Вскоре после того, как Ост-Индскому дому был придан палладианский облик, португальский путешественник в 1731 году отметил, что он "недавно был великолепно построен, с каменным фасадом на улицу; но этот фасад очень узкий и не производит впечатление, соответствующее величию дома внутри, который стоит на большой территории, офисы и склады восхитительно хорошо устроены, а общественный зал и комната комитета едва ли уступают чему-либо подобному в городе". Как и многое в могуществе Ост-Индской компании, скромный внешний вид Ост-Индского дома был глубоко обманчив.
Внутри, за прихожей, располагался главный административный блок: множество комнат, полки которых были завалены свитками, архивами, записями и реестрами, где трудились 300 клерков, нотариусов и бухгалтеров, вписывая цифры в огромные бухгалтерские книги в кожаных переплетах. Кроме того, здесь было несколько комнат комитетов разного размера и, самое грандиозное из них, зал заседаний директора, известный как Зал Совета. Здесь проходили самые важные встречи, составлялись письма в Индию, обсуждались грузы для тридцати ежегодных рейсов компании, а также подсчитывались и оценивались доходы, которые в то время составляли от 1,25 до 2 миллионов фунтов стерлингов в год.

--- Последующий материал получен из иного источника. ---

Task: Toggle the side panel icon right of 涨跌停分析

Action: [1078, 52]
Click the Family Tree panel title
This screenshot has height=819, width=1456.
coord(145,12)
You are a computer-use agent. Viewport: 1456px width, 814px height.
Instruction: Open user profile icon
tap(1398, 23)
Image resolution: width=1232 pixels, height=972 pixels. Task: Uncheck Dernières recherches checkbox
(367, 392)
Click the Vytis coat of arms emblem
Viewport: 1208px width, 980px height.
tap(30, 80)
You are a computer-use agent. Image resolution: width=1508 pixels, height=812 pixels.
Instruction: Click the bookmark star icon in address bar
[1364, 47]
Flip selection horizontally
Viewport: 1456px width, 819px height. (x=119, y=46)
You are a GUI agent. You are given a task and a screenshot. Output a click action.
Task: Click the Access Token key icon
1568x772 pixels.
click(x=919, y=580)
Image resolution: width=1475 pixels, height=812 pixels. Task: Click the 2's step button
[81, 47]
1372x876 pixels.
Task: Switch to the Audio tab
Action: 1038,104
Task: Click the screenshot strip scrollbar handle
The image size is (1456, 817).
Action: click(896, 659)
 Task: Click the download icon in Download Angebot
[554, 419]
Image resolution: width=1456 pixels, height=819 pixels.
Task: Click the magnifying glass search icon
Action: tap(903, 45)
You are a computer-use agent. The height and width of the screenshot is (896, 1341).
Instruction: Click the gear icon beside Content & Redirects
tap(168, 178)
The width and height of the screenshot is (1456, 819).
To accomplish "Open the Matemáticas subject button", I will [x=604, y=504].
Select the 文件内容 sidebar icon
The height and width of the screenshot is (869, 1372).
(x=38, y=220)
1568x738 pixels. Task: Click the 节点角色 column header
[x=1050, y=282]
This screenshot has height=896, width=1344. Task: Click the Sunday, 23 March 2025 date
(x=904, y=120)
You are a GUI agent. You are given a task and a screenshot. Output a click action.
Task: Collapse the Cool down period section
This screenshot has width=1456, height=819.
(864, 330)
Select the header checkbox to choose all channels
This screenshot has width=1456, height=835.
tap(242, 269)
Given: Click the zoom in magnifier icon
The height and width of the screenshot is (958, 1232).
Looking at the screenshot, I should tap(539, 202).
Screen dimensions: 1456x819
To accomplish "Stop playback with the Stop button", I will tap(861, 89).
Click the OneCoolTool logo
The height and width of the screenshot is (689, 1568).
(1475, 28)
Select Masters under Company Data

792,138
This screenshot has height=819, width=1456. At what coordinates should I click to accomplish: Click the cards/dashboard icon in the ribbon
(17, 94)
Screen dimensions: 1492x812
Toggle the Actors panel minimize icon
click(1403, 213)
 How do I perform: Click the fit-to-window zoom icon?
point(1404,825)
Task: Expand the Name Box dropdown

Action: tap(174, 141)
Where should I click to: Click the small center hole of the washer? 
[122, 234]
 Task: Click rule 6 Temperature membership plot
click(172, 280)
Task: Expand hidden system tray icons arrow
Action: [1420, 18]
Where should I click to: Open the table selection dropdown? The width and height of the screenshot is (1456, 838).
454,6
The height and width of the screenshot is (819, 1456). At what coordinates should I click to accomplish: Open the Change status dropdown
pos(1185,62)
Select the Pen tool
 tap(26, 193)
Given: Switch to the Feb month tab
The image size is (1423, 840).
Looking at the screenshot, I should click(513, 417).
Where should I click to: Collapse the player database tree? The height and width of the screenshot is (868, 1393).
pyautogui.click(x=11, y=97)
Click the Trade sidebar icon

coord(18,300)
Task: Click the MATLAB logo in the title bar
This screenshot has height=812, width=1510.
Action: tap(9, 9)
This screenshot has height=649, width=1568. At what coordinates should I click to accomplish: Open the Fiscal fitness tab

Из этих комнат велось дело, которое к 1750-м годам достигло небывалых масштабов и принесло около 1 миллиона фунтов стерлингов из общего объема импортной торговли Британии в 8 миллионов фунтов стерлингов. Только продажи чая составили полмиллиона стерлингов, что означало импорт около 3 миллионов фунтов чайных листьев. Остальную часть счетов EIC составляли продажи селитры, шелка, великолепно расписанных палампоров (покрывал) и роскошной индийской хлопчатобумажной ткани, около 30 миллионов квадратных ярдов которой теперь импортировалось ежегодно. Акции EIC были установлены в 1708 году на уровне 3,2 миллиона фунтов стерлингов, на которые подписались около 3 000 акционеров , получавших ежегодные 8-процентные дивиденды. Каждый год акции EIC покупались и продавались на сумму около 1,1 миллиона фунтов стерлингов. У EIC были самые глубокие карманы, и она использовала этот кредит, чтобы брать значительные займы по облигациям. В 1744 году его долги составляли 6 миллионов фунтов стерлингов.* Ежегодно она выплачивала правительству почти треть миллиона фунтов стерлингов в виде таможенных пошлин. Двумя годами ранее, в 1754 году, в обмен на заем правительству в размере 1 миллиона стерлингов, хартия EIC была продлена до 1783 года, что гарантировало ее прибыльную монополию на торговлю с Азией еще как минимум на тридцать лет. По меркам XVIII века это был экономический гигант, самая передовая капиталистическая организация в мире.